Lender-paid residential mortgage insurance as a credit enhancement to the collateral underlying structured finance deals is a growing trend in the subprime market, according to a new report from Moody’s Investors Service.“The use of lender-paid mortgage insurance (LPMI) in the subprime market has seen sustained growth in recent years,” the rating agency said in a statement announcing the report. “When this form of credit enhancement is used in securitizations, the premium is paid out of the excess interest available from the underlying pool of mortgages.”

While the relative number of transactions using LPMI decreased in 2002 as insurance providers became more selective and started charging higher premiums, the original balance of deals securitized with insurance on a portion of the underlying loans kept increasing as insurance providers seem to have focused more on large issuers, Moody’s said.

Moody’s has also assigned a rating of ‘Aaa’ to the $1.5 billion in senior certificates of GMAC-RFC’s securitization of fixed-rate and adjustable rate subprime mortgage loans, RASC 2003-KS7. Moody’s also assigned ratings ranging from ‘Aa2’ to ‘Baa2’ to the Group I mezzanine certificates and ratings ranging from ‘Aa2’ to ‘Baa1’ to Group II. The ratings are based primarily on credit enhancement provided through a combination of primary mortgage insurance, excess spread, over- and cross-collateralization and level of subordination. Group I includes fixed-rate mortgage loans with an average FICO score of 62 and a loan-to-value (LTV) ratio of 78.75%, while the ARM loans in Group II have a 610 average FICO and an average LTV of 82%.

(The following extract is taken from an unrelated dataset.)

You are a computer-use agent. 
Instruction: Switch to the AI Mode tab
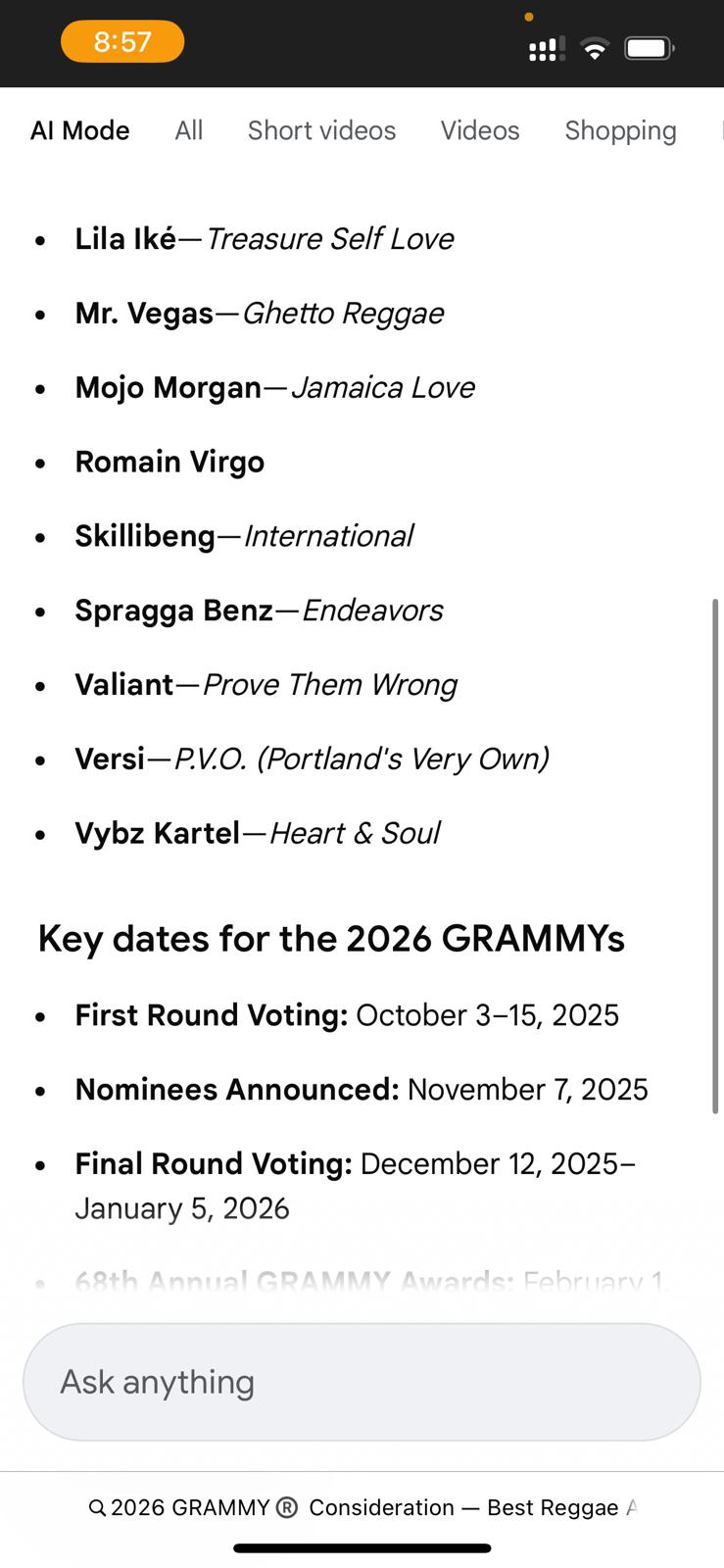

The Seven B classes from six ContiMortgage Home Equity Loan trust transactions have been downgraded by Standard & Poor’s (S&P) ratings services, reflecting decreased credit support percentages to the subordinate classes due to net losses that consistently exceed excess interest, resulting in an erosion of overcollateralization. “The dramatic increase in losses for these pools and most other ContiMortgage pools result from the servicer having charged off loans that were previously in loss mitigation where advances have now been deemed to be nonrecoverable,” S&P said in a written statement. “This trend is expected to continue in the near term as the portfolios’ loss characteristics continue to be reassessed.” Ratings were affirmed on the remaining 73 classes from 19 transactions reflecting adequate remaining credit support.

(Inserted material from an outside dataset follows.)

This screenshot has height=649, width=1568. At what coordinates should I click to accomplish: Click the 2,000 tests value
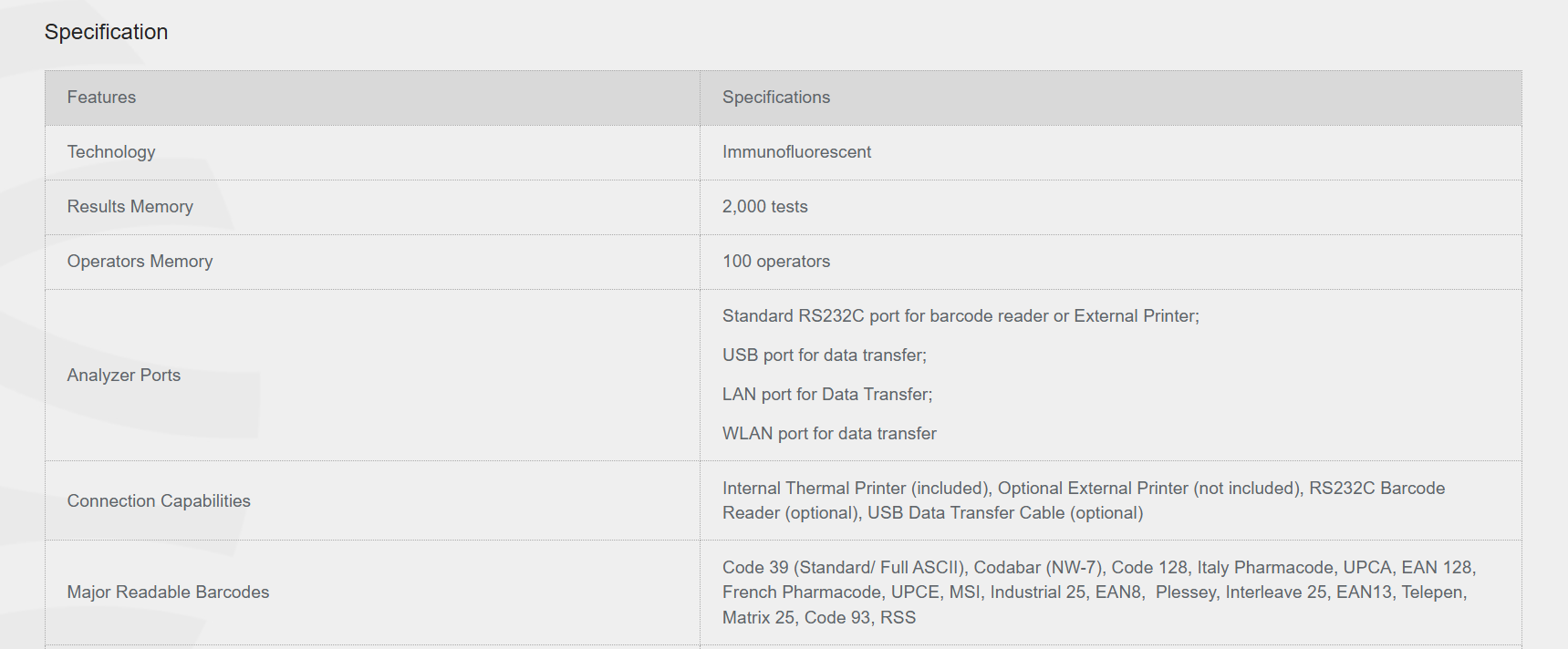(764, 207)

Fitch Ratings has assigned ratings ranging from ‘AAA’ to ‘BBB’ to the$393 IndyMac Home Equity Mortgage Loan Asset-Backed Certificates series SPMD 2003-A, reflecting the level of credit enhancement, increasing overcollateralization, and excess interest. The loans carry average original LTV ratios of approximately 77%.

Also rated by Fitch was the $400.6 million Ace Securities Corp. Home Equity Loan Trust 2003-HS1, with ratings ranging from ‘AAA’ to ‘BBB-‘ reflecting level of subordination, monthly excess interest, and target overcollateralization. The loans have weighted average FICO scores of 601 to 614 and carry weighted average original LTV ratios of 81.66% to 82.94%.

The senior classes of investor certificates in the $283.3 million MASTR Adjustable Rate Mortgages Trust 2003-2 have been rated ‘Aaa’ by Moody’s. The certificates are secured by Alternative-A 30-year adjustable-rate mortgages and carry a weighted average FICO score of 709 and an original LTV ratio of 73%. The ratings are based on expected performance of the mortgages and levels of credit enhancement and subordination.

Moody’s has also assigned a ‘AAA’ rating to the senior certificates issued in Countrywide Home Loans $495 million mortgage pass-through trust series 2003-37. Ratings of ‘Aa2’ to ‘Baa2’ were assigned to the subordinate transactions. The ratings reflect the credit quality of the loans, which Moody’s said in a statement, is “better than average for adjustable-rate prime quality mortgage loans.” The loans carry weighted average FICO scores of 716 and 722 for Group’s I and II respectively, and LTV ratios in both pools of 70%.